Among the oil paints left in Gwen John's studio on her death in 1939 was a supply of Rowney's colours, the only English colourman so represented (Bustin 2004 p.199). The company was in correspondence with Gluck concerning the appearance of her paintings from the late 1930s (Sitwell 1990). It advertised regularly in The Artist: ‘Rowney’s Sketching Equipment’ (vol.7, June 1934), also their egg tempera colours, reproducing a tempera by W. Russell Flint executed in these colours (Art Review 1935). John Armstrong used Rowney’s tempera colours in tubes (Andrew Lambirth, John Armstrong: The Paintings, 2009, p.154). Gertrude Hermes used their sketchbooks from 1952 (Ashmolean Museum, Oxford, see Jane Hill, ? The Sculpture of Gertrude Hermes, 2011, p.138). In 1978, the business featured a series of artists who used Rowney colours in backcover colour advertisements in The Artist, including Leonard Boden, Ben Maile, Leonard Rosoman, Ernest Savage and John Ward (The Artist, vol.93, 1978).

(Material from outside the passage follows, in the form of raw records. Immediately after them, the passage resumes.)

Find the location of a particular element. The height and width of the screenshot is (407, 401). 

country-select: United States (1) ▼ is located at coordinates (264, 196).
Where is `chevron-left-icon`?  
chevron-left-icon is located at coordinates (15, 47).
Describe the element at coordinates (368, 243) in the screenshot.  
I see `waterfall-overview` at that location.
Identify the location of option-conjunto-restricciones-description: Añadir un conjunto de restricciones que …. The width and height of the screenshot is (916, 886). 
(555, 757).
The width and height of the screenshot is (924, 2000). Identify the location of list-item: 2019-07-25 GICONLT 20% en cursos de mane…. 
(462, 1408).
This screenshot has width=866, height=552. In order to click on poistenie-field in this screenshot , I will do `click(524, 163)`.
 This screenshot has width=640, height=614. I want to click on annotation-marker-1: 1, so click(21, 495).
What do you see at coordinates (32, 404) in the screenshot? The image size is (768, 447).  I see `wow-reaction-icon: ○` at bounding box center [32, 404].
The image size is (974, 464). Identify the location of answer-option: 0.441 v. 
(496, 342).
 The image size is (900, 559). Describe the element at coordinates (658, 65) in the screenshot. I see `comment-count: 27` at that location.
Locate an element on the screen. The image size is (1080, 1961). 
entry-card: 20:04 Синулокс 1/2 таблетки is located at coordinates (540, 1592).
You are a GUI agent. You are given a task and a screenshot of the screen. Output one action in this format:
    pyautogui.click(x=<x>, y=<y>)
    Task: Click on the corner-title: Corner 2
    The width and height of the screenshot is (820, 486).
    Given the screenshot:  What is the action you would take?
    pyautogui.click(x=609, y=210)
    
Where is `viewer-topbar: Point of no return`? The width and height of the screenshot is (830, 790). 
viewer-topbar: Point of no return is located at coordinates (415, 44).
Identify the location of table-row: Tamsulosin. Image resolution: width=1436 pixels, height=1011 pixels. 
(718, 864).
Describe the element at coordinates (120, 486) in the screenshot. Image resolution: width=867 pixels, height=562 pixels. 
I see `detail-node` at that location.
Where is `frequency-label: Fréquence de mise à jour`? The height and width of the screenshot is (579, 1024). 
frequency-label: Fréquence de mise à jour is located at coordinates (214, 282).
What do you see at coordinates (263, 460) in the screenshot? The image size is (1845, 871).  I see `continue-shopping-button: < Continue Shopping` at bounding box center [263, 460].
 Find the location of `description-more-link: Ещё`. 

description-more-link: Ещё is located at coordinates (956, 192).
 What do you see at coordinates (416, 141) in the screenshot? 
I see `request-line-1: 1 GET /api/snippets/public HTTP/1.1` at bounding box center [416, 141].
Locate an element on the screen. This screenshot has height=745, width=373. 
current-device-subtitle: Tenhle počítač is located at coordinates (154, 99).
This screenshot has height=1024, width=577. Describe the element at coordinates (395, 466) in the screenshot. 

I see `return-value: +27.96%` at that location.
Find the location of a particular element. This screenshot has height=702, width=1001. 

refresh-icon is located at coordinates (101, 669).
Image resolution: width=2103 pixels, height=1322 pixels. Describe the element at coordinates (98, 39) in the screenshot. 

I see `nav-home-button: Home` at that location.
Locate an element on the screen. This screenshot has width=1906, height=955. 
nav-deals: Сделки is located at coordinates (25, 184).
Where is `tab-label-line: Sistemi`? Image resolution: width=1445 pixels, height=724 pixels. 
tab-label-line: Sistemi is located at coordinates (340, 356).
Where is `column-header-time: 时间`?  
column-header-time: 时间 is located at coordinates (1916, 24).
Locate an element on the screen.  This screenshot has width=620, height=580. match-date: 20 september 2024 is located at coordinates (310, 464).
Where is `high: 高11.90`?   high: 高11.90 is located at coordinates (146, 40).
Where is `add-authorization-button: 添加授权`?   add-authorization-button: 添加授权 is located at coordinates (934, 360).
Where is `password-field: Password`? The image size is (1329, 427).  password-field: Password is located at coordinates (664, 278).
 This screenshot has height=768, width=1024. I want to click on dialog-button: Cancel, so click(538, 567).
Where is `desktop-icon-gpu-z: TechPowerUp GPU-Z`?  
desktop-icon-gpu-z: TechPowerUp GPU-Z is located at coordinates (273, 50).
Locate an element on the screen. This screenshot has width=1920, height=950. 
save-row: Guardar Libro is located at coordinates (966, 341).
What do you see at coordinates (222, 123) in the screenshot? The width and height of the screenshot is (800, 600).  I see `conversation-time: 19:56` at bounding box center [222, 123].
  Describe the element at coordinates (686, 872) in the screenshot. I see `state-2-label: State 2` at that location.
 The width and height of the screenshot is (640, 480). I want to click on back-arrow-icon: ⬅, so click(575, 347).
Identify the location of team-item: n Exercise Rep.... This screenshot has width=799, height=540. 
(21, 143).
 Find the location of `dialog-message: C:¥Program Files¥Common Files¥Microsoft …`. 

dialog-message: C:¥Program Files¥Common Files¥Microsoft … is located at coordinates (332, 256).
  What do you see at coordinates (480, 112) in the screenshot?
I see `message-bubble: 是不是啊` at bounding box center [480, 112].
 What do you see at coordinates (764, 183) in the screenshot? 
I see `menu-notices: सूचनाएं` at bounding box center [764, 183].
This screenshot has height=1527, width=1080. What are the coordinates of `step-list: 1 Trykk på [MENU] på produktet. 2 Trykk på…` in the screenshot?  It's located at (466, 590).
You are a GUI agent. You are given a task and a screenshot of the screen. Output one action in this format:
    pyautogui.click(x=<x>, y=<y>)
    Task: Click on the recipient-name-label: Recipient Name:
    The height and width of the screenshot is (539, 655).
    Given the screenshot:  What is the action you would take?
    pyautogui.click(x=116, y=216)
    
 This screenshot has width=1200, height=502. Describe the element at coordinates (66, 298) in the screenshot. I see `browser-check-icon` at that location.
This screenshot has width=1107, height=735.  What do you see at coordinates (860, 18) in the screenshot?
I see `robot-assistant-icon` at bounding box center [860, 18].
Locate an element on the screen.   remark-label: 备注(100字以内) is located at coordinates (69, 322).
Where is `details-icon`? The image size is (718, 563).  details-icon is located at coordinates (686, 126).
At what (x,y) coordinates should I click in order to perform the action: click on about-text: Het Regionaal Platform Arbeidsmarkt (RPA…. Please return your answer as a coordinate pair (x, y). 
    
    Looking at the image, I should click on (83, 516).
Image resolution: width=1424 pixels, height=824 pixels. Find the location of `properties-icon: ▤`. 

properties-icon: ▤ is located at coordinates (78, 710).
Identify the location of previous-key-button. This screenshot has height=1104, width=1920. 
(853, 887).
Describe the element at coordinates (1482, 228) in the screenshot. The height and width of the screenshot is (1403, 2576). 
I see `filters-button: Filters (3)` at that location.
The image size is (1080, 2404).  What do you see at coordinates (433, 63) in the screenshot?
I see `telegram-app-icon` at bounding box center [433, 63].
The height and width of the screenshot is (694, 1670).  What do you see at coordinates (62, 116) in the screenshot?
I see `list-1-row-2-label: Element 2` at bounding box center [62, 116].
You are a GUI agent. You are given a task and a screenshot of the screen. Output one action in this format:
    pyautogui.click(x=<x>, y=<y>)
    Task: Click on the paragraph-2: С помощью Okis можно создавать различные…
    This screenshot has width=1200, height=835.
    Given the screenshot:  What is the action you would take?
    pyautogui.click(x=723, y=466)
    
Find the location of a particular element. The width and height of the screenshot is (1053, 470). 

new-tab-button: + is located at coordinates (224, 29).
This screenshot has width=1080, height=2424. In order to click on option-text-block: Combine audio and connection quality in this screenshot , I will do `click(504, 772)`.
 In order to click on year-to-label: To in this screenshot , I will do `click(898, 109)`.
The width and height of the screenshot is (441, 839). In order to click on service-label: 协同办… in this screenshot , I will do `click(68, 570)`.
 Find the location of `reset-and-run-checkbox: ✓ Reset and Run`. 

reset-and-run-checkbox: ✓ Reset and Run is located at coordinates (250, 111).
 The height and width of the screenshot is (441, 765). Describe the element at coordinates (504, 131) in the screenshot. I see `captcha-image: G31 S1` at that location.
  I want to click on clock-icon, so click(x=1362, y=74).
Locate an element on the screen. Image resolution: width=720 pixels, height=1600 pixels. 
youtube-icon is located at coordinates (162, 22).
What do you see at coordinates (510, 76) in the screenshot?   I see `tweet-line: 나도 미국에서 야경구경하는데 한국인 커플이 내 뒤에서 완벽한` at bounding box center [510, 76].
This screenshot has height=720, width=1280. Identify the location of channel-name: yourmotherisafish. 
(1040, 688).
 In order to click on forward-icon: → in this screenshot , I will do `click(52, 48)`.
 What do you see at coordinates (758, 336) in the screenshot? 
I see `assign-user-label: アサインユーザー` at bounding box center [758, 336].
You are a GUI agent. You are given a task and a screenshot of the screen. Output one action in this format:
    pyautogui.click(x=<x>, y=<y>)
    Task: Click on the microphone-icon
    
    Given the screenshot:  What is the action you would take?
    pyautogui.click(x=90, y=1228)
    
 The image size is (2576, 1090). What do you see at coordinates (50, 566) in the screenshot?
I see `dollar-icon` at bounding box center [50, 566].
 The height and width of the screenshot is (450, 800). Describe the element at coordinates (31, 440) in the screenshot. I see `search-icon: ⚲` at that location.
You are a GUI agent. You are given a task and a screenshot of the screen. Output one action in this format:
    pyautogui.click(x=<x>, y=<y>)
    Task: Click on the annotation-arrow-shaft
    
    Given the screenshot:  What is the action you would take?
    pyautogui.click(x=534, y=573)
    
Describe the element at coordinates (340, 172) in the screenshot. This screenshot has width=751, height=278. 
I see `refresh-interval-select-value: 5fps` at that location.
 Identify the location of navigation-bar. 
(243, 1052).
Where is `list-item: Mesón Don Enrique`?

Sources: This history is partly based on a ‘Brief History of George Rowney and Company Ltd’, typescript, n.d., c.1952-7 (copy on National Portrait Gallery files); this ‘Brief History’ is largely followed by Leach 1973 and Katlan 1992. For portraits of the first four generations of the family, see the business’s wholesale catalogue of 1910-11. For family names and dates, see The Rowney Family: Painting and Production in Hampstead,exh. leaflet, Hampstead Museum, 1998. See also Katlan 1992 pp.354-9 (for trade catalogues), 466-70; Carlyle 2001 pp.278-9. The Rowney company records are limited in extent (see Carlyle 2001 pp.278-9). Mr T.H. Rowney informed a member of National Portrait Gallery staff in 1964 that the company had very poor records for the period 1810-40. For abbreviations, see Resources and bibliography.